Bir insanı tanımanın en iyi yolu değerlerine ve seçimlerine bakmaktır. Değerler nereden gideceğinizi, seçimler nereye gittiğinizi gösterir. Ne yaptıklarını anlamak için davranışlarına, neden yaptıklarını anlamak için değerlerine bakmakta yarar vardır.

Yapılan seçimler kadar diğer önemli olan "dil" dir.

Padişah "Bana dünyanın en tatlı sonra da en acı yiyeceğini getirin" demiş. İkisinde de önüne "dil" koymuşlar. Dil özel veya iş hayatı fark etmez doğru şekilde kullanılırsa en büyük silahtır. Kimisi sözel dilini, kimisi vücut dilini, kimisi de yabancı dilini çok iyi kullanarak farkındalık yaratır.

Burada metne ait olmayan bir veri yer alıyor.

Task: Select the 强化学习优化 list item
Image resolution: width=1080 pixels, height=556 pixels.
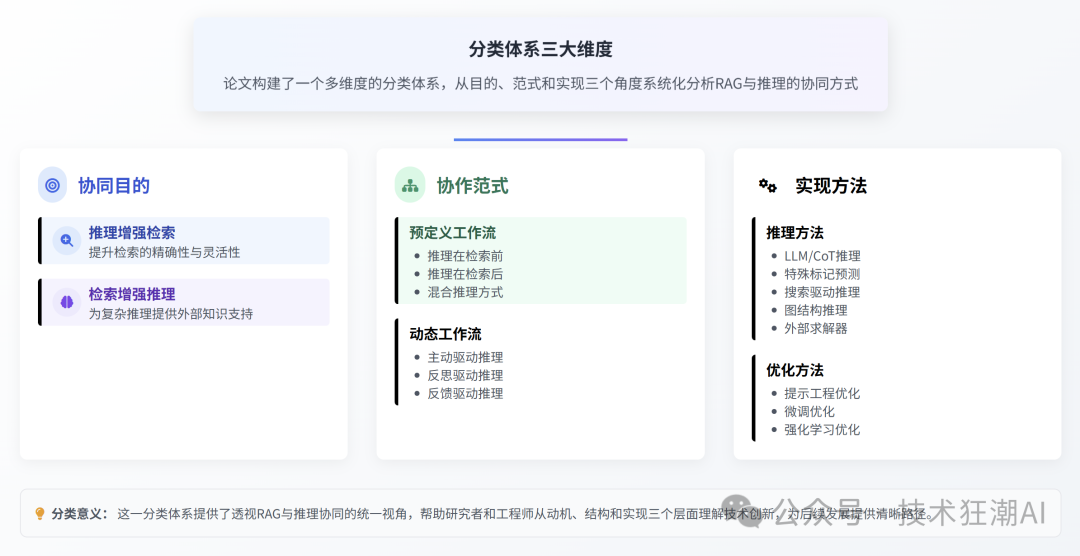Action: (x=822, y=430)
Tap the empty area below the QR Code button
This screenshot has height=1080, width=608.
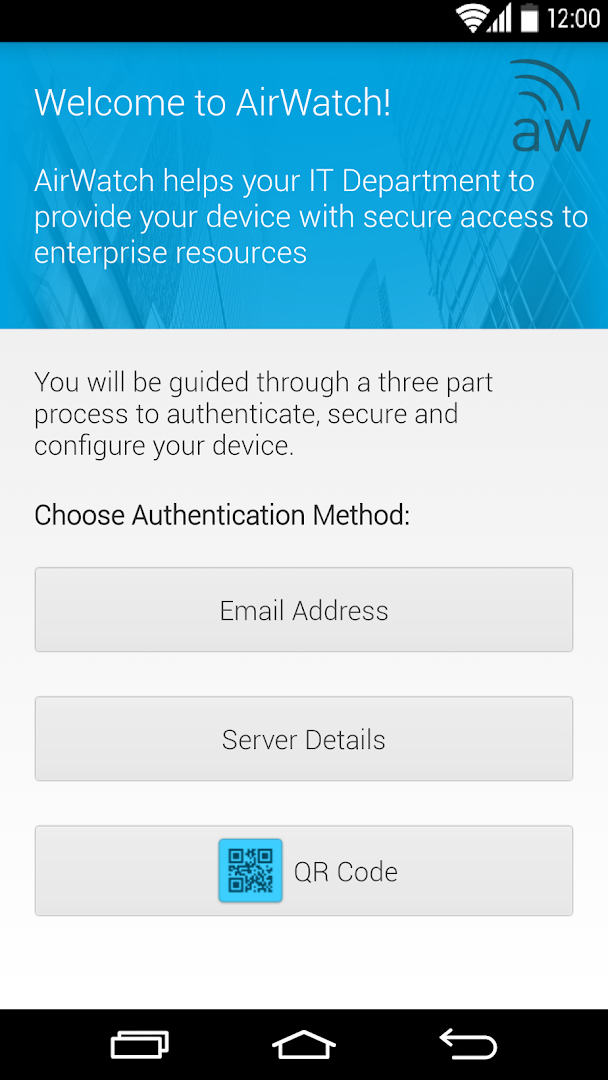[304, 963]
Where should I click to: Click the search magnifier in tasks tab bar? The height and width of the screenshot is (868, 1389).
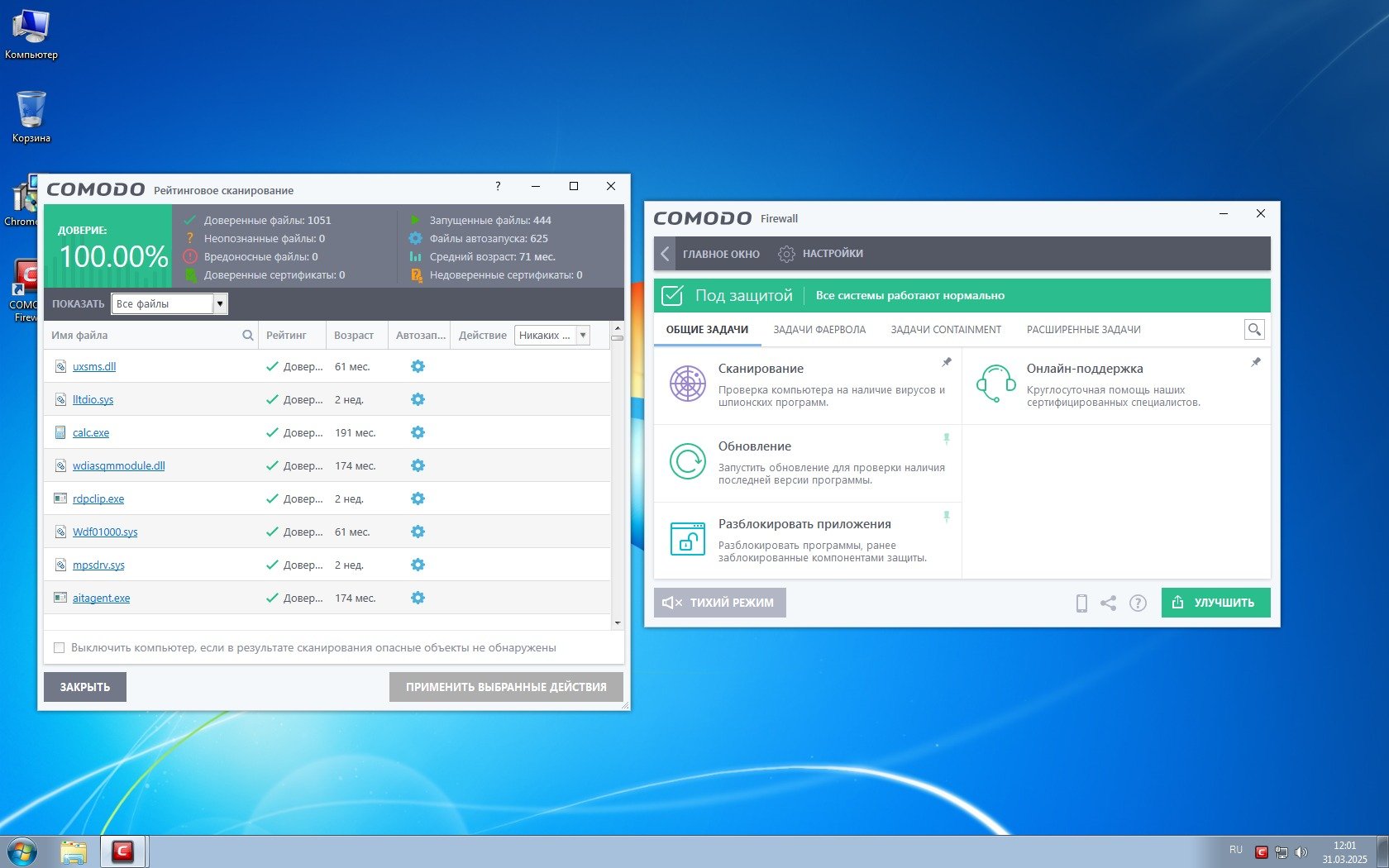tap(1254, 330)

Hırslı olup kibir dili kullanmak mı, azimli olup şefkat dilini kullanmak mı bizi görünür ve etkili yapar?

Ego, kibir, hırs, haset cehennemin dört atlısıdır. Taşıyanı da sonunda ateşe atar.

Sahicilik, şefkat, azim, empati ise; cennetin kapılarını açar.

Yaşamda en güçlü dil; satırların yazarına göre "şefkat dili"dir. En güçlü eylem de "şefkat"tir.

Doğduğumuz andan itibaren ebeveynlerin, hocaların, koçların/mentorların, yöneticilerin etkili olması için kullanmaları gereken dil 'şefkat dili', insanlara göstermeleri gereken ise şefkattir.

Şefkat canlılara duyulur. Arabaya, kata, yata, makama duyulmaz.

Şefkat başkalarının kör olduğu şeyleri görmemizi sağlar.

Şefkat bir eylemdir. Fedakarlık, duyarlılık, cömertlik, empati barındıran bir erdemdir. Acıyı paylaşmak için sorumluluk almayı gerektirir.

Şefkat herkese her zaman istese de istemese de yardımcı olmak değildir. Başkalarının maymununu sırtına alıp sürekli taşımak değil, onlara "maymununu buldurmak sanatı" dır. Görev duygusuyla değil ihtiyacı olanı güçlendirme duygusuyla onlara legolarının eksik parçalarını buldurma ve kendilerini gerçekleştirmeleri için gerekli zemin ve iklimi sunma gayesi taşır. Güven yaratır... Bağ kurdurur...

Şefkat dili kullanmayan yöneticiler tek gözlü yöneticilerdir.

Kibir dilini kullananlar ise hem kör hem de hırslı yöneticilerdir. Yürüyerek değil koşarak duvarlara çarparlar.

Kibir dili; mükemmeliyetçilik-işkoliklik-şişkin ego gibi üç silahşörle savaşlarını kazanmaya çalışır. Oysa şefkat dili farklıdır. O örümcek gibi ağ kurarak değil bağ kurarak, insanlara katkı sunarak büyür.

Kibir duygusal zekayı, hırs ahenki, ego empatiyi yok eder!

Kendinizi aklınızla başkalarını kalbinizle yönetmeyi unutmayın.